But additonal note. Most of my buildings are solar lit. Soft white chritmas strings($2-3 after Christmas) remove resistors and connect to solar power supply from Harbor freight security light($17) will light 8-10 buildings. I also purchased a 12 v solar from All electronics this with a cheap motorcycle battery will easily operate the switches. Going battery, but must take care of other electrical needs also so as to eliminate power on the tracks.


----------



## Greg Elmassian (Jan 3, 2008)

Gotcha Kevin, it's important then for people to note their environment, especially if it's in a house!!! 

It would really help to specify the state and if not too personal the city. 
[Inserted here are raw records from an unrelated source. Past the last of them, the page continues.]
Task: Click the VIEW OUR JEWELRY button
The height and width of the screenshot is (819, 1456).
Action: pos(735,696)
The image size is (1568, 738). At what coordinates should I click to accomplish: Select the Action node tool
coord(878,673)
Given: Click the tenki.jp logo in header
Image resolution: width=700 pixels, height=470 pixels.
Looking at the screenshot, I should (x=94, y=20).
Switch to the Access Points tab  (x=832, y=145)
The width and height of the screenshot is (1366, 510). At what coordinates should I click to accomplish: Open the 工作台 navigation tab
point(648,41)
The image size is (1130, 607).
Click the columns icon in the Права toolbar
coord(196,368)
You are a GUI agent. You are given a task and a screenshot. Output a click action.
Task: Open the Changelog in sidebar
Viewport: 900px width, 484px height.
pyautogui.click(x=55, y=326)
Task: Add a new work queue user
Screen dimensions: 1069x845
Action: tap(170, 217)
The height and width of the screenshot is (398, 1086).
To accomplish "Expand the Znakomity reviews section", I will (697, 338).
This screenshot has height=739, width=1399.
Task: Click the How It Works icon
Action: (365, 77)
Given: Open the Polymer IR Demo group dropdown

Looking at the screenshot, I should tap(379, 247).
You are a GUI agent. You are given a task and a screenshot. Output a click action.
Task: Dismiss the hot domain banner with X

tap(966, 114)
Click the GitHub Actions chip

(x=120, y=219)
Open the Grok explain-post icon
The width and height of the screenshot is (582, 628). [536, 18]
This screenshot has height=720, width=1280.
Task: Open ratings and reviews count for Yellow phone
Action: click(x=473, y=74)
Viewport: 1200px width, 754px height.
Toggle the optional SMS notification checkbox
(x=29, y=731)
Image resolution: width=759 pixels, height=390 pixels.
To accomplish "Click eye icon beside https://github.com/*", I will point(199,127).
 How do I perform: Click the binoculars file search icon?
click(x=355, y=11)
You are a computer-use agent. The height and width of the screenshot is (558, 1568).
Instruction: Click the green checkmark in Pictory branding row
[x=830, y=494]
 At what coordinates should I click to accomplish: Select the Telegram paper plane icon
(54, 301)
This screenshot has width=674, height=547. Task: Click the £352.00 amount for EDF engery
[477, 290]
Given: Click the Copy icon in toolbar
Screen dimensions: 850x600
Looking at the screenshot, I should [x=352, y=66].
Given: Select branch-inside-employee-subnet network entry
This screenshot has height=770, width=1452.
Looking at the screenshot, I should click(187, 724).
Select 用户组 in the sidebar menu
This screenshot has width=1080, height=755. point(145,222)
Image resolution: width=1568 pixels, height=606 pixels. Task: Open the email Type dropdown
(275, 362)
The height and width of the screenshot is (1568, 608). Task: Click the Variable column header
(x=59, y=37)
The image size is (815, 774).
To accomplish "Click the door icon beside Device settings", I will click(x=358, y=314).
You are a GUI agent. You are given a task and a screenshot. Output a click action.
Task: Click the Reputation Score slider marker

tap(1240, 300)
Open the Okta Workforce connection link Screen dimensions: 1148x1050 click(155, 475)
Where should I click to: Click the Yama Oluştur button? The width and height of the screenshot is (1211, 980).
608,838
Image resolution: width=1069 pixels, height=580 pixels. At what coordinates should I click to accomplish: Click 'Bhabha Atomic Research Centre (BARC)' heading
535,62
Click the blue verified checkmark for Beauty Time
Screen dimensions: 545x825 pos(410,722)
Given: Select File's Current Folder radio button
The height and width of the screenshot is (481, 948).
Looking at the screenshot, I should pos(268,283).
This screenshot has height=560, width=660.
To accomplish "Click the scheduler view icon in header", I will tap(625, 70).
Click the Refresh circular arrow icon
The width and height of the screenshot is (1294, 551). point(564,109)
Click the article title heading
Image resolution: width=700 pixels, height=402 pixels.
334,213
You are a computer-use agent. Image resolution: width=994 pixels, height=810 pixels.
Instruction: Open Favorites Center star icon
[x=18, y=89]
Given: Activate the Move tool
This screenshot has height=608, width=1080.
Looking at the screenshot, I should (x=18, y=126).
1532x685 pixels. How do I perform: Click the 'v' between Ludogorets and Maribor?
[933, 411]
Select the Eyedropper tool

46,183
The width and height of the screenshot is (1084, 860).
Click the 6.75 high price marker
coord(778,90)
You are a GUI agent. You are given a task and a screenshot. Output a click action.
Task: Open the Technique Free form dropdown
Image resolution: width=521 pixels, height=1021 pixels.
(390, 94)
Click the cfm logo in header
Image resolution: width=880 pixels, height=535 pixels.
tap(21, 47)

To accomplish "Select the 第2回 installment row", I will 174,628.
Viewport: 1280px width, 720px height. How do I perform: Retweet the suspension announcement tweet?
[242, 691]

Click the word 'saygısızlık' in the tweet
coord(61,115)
I'm in Coastal North San Diego County 

Greg


----------



## Jerry Barnes (Jan 2, 2008)

Here in Nebraska I used the 12 ga Malibu wire out to the layout and soldered it to the track at one point. One feeder runs from it to the other side of the loop. I have SVRR N.S. code 250 rail. I used the brass SVRR rail clamps and a few of their sliders. The Aristo track cleaning car that I put the green 3M pad on the bottom cleans my track okay. if I've been running live steam I go around with a pad that is on a old shovel handle to clean the live steam gunk off better. I still mostly run battery power though, just have a few track power locos. Been using the MTH Hudson quite a bit, it seems to run real smooth on track that is not all that clean.


----------



## Dwight Ennis (Jan 2, 2008)

I've given up on tapes and shrink tube and use silicon sealer, but the problem with moisture getting between the copper strands remains.I used silicon sealer, then shrink tube over the top of that. The entire area of exposed conductor/splice was completely covered with the sealer all the way around, as was each end of the insulating jacket. For me, that sealed it up against water and I never had another problem.


----------



## toddalin (Jan 4, 2008)

Posted By East Broad Top on 07 Feb 2013 10:41 AM 
Let me preface this by saying I don't push electrons through the rails, having converted to batteries very early in the game and never looked back. When we were running track power, it was thought sufficient just to string some generic speaker wire from your power supply and hook it up to one spot on your track. No one worried about feeders, we didn't have the rail clamps we have today, etc. I wouldn't necessarily recommend that process today, but at the same time, it worked very well for the four or five years we were running track power, so you can't argue with (short term) success.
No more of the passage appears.